Your answer must be the lines from the one containing "Where should I" through the last line below, copied exactly, with no pictures.

Stored records =
· · · · ·

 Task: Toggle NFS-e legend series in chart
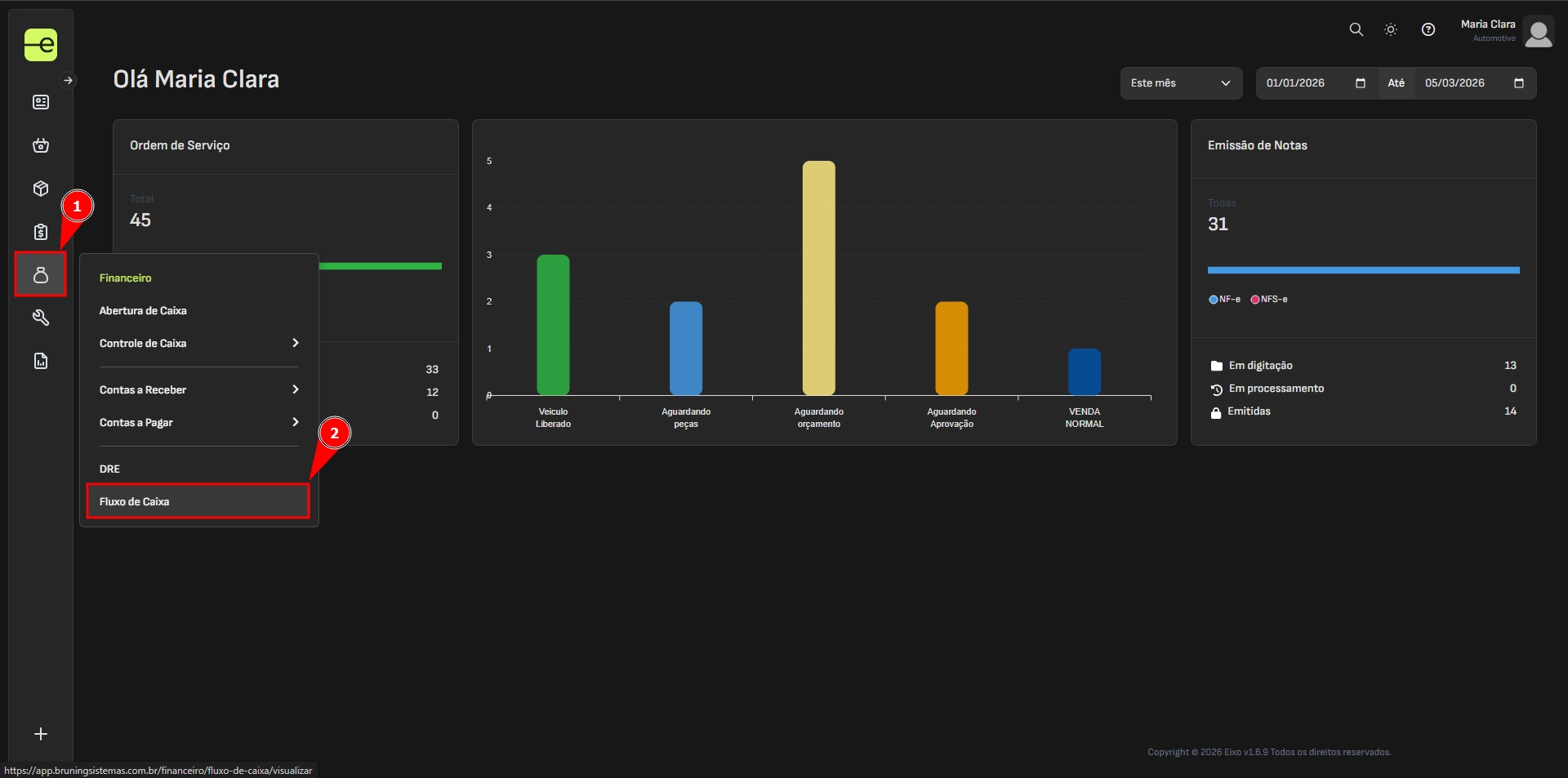(x=1269, y=300)
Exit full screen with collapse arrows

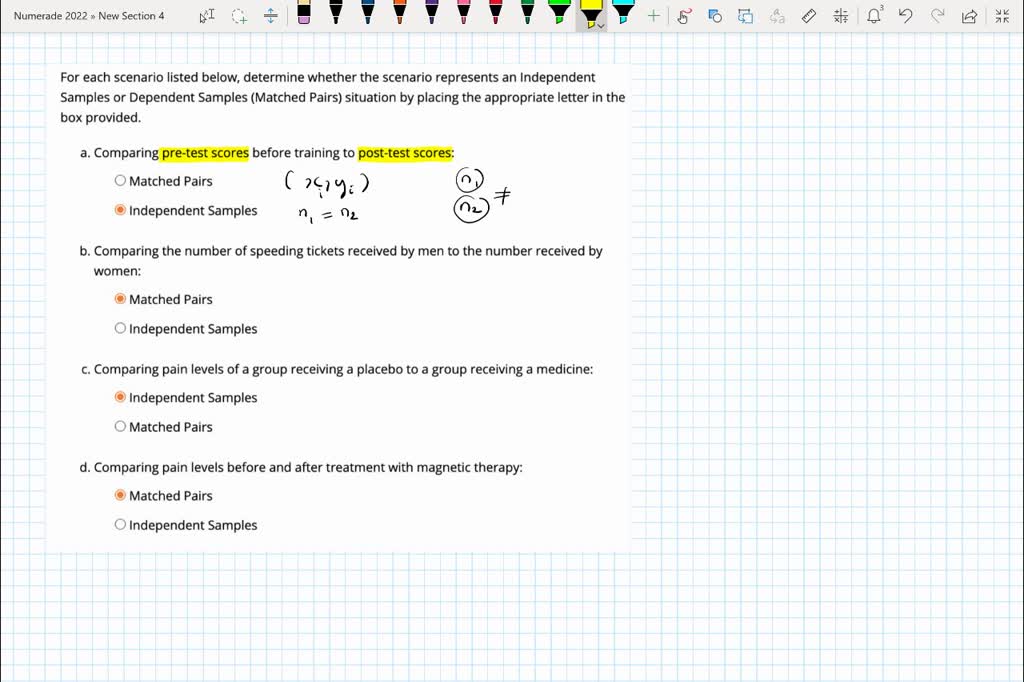(x=1001, y=16)
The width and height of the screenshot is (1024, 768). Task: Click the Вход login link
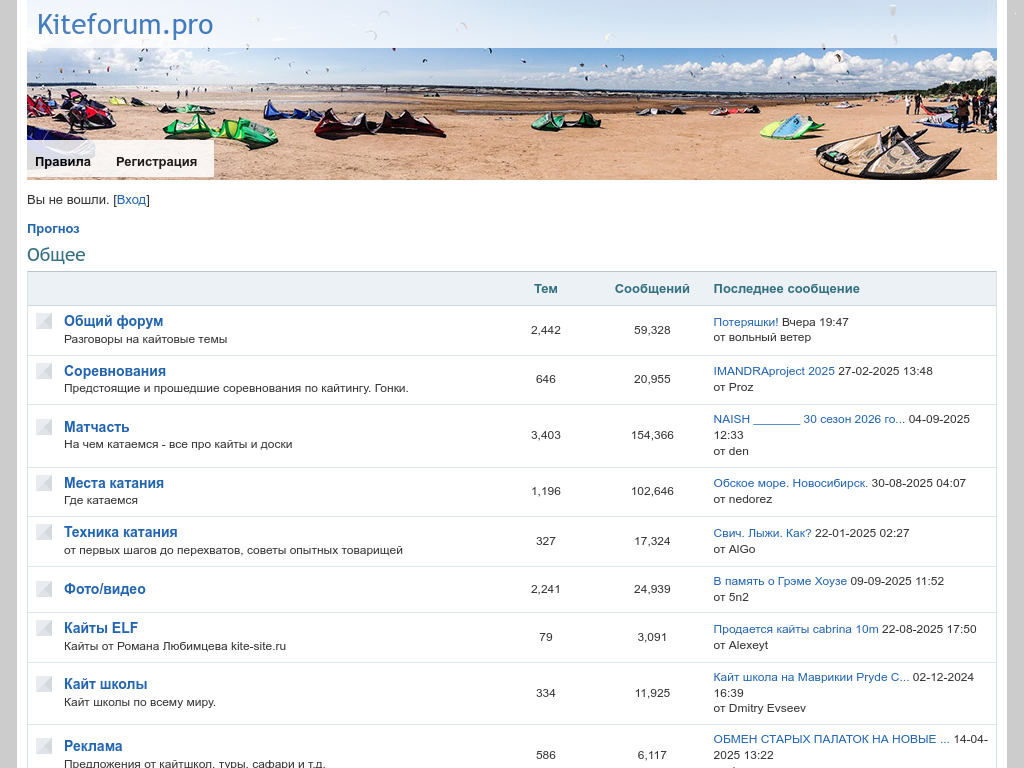[x=131, y=200]
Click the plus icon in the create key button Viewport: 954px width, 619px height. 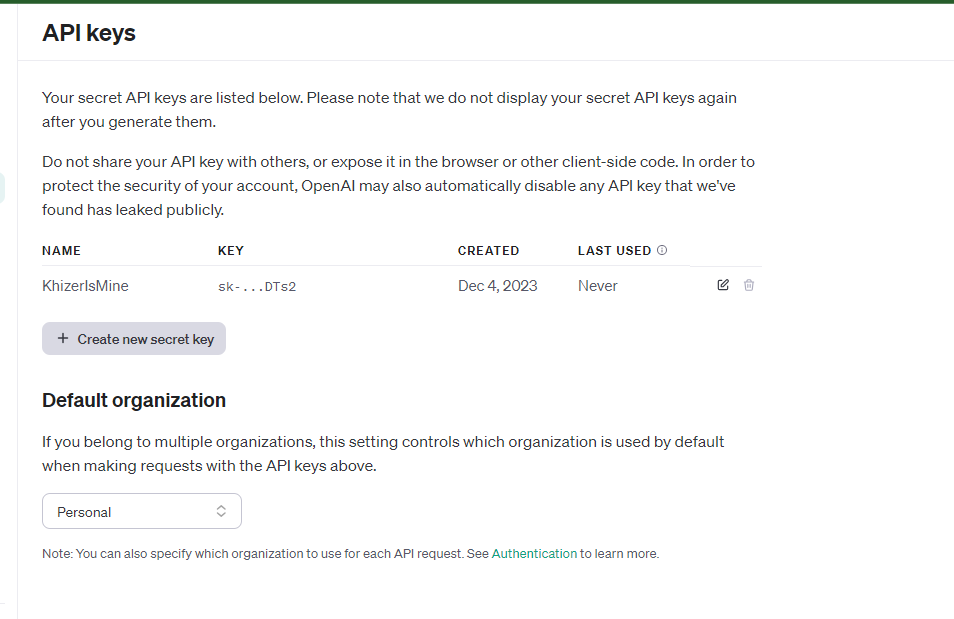[63, 339]
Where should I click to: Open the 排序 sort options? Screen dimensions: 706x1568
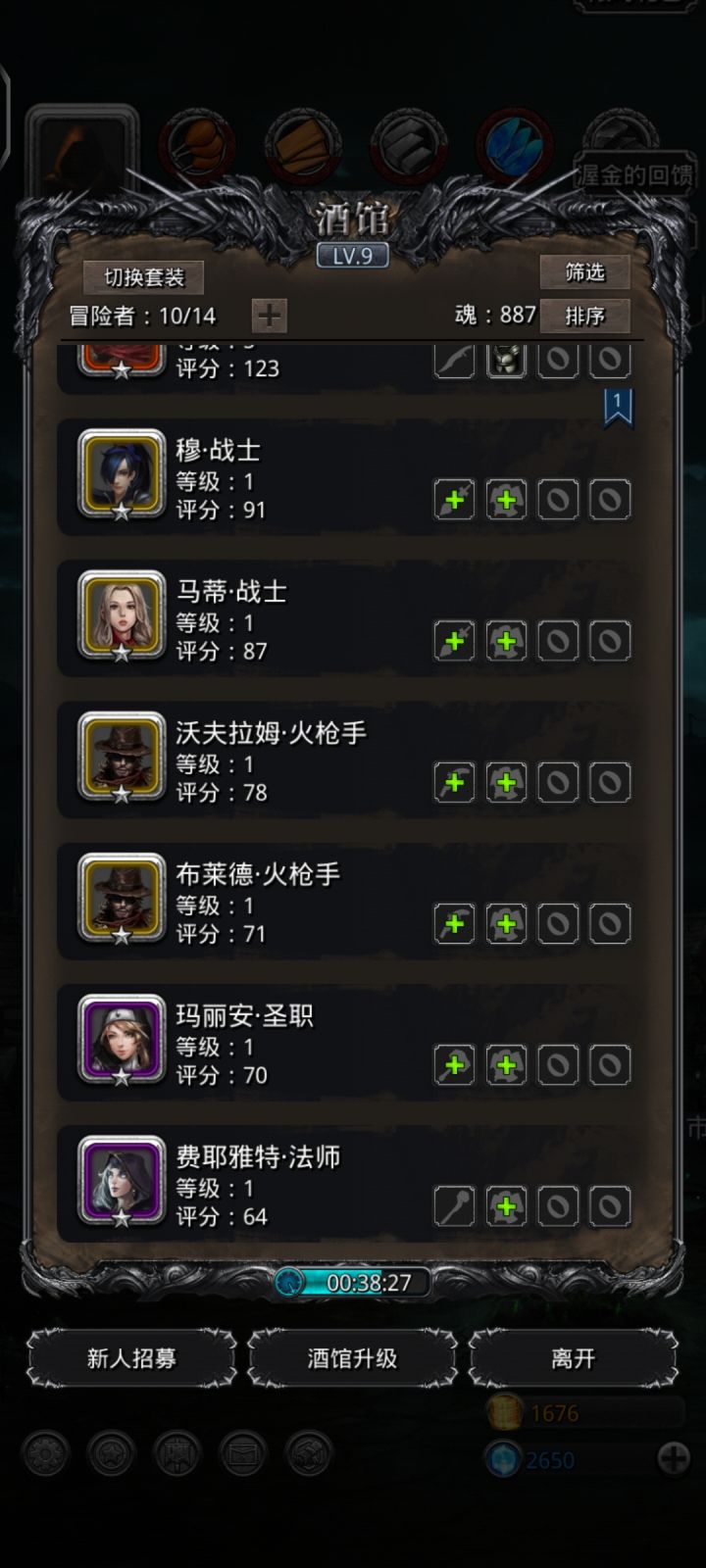click(584, 316)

· · · · ·

TASK ANSWER =
Where should I click to: Open the 排序 sort options? Screen dimensions: 706x1568
click(584, 316)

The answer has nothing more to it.